The integration of neuroimaging techniques in research on PTSD continues to produce intriguing insights. Beyond the well-established alterations in cortical thickness and subcortical volumes observed in individuals with PTSD, a noteworthy observation emerges from recent investigations into cerebellar function. Surprisingly, an enlargement of several cerebellar lobes relative to their total volume has been identified, adding a novel dimension to our understanding of the neural correlates of PTSD [71]. This uncharted territory in cerebellar involvement prompts further exploration, as it underscores the complexity of the disorder and suggests potential connections between the cerebellum and established structures implicated in PTSD pathology. The expanding scope of neuroimaging not only clarifies existing structural abnormalities but also encourages researchers to investigate unexplored neural territories, potentially paving the way for more targeted therapeutic interventions and a comprehensive understanding of the disorder’s neurobiological underpinnings. Clinicians must remember that PTSD is a real issue that can affect people from all walks of life, and can be linked to decreases in quality of life. Therefore, thorough exploration of diagnostic and treatment options is crucial [86, 87].

Limitations

As narrative reviews rely heavily on the author’s interpretation and subjective judgment, the selection of studies, data extraction, and synthesis of findings are influenced by the author’s biases, preferences, or preconceived notions. Also, unlike systematic reviews or meta-analyses, this type of study does not follow a predefined protocol or rigorous methodology for study selection or data extraction. Narrative reviews often lack a standardized quality assessment of included studies and may be more susceptible to publication bias, as they often rely on published studies. Another potential limitation is that whereas neuroimaging in PTSD can be described in very specific ways, in this narrative review we tried to provide a broad overview of the topic, which might have resulted in a lack of depth and detail compared to more focused or specialized reviews. However, despite these limitations, this narrative review about neuroimaging in PTSD is useful for generating hypotheses as well as summarizing existing knowledge.

Conclusions

Neuroimaging emerges as an indispensable tool for diagnosing and correlating PTSD symptoms with discernible alterations in specific brain regions.

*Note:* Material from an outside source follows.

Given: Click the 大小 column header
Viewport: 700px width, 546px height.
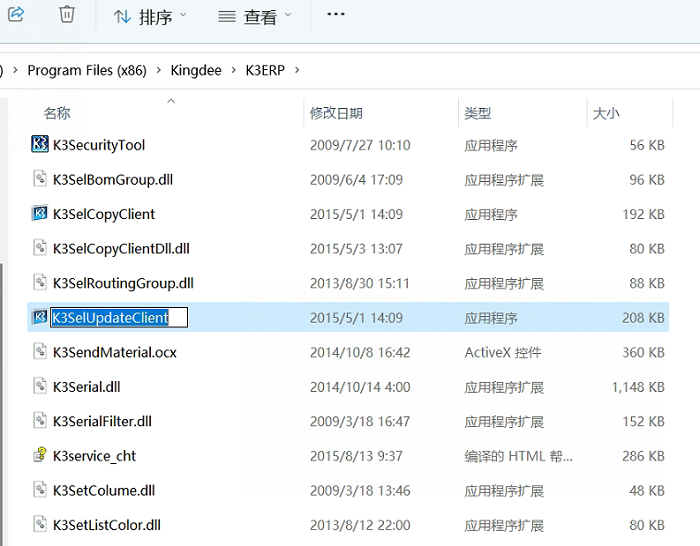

There has been a notable focus on critical areas such as the hippocampus, amygdala, insula, anterior cingulate cortex, and prefrontal cortex, while also considering interconnected brain networks including the central executive network, salience network, and resting state network. However, interpretations stemming from the conducted research exhibit some inconsistency, highlighting the need for further exploration.

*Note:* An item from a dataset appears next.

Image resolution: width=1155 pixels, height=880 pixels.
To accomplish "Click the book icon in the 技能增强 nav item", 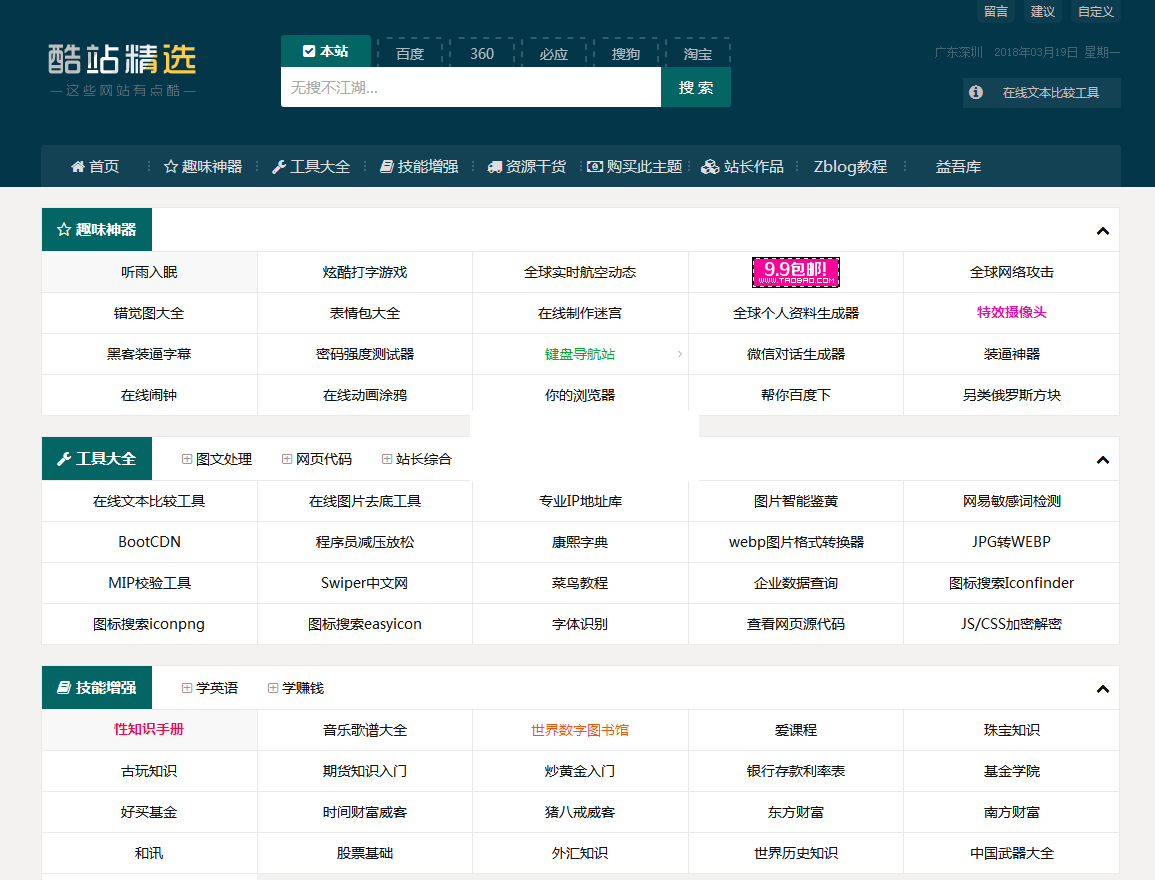I will tap(387, 167).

The observed reduction in hippocampal volume may signify a potential predisposing factor for PTSD onset or a consequence of trauma exposure, although the simultaneous existence of both scenarios cannot be definitively excluded. Alterations in amygdala structure suggest a complex interplay of factors during PTSD symptom manifestation, involving heightened amygdalar activity and increased functional connectivity within the salience network. The reduced activity in the prefrontal cortex may indicate heightened sensitivity to stimuli, a disruptive symptom characteristic of individuals with PTSD.

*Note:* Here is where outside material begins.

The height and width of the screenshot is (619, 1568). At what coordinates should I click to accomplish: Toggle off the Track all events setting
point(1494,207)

Moreover, the inconclusive nature of current findings serves as a catalyst for additional research aimed at refining our comprehension of the intricate neurobiological mechanisms underpinning PTSD. Despite the existing limitations, neuroimaging studies show promise in predicting responses to PTSD treatment, particularly with cognitive behavioral therapy. Future endeavors should strive to address prevailing gaps, bolster methodological rigor, and contribute to the establishment of more robust conclusions in the domain of neuroimaging and PTSD research.